• **TO DO**:
Your answer consists of the lines in the data that contain "computer". Copy each of them.

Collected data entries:
BEGIN

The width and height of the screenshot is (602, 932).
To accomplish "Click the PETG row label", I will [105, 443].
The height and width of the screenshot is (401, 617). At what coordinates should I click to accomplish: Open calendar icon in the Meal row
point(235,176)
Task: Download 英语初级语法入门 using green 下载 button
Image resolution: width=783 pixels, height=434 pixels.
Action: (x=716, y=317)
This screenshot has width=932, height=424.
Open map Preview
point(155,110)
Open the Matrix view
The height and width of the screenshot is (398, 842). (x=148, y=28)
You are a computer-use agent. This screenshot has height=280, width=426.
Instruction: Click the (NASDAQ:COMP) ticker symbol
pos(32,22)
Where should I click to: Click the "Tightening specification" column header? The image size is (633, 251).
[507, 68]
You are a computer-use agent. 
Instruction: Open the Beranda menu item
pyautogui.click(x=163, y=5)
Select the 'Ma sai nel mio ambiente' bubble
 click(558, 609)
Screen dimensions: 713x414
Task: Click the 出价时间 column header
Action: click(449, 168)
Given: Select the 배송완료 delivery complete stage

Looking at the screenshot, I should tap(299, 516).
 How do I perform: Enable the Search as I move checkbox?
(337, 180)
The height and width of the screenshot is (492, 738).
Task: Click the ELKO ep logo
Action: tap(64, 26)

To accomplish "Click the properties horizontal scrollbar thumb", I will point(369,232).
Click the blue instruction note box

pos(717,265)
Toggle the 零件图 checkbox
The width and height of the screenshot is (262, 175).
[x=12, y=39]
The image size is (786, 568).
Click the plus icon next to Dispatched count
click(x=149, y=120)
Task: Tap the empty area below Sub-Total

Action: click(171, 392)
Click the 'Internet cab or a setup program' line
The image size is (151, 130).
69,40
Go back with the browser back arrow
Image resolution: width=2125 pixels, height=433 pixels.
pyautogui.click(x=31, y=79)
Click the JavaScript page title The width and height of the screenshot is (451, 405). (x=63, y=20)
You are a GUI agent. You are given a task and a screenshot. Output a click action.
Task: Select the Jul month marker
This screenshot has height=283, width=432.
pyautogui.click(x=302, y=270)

END

• **OUTPUT FOR THIS EXERCISE**:
You are a computer-use agent. This screenshot has height=280, width=426.
You are a computer-use agent. 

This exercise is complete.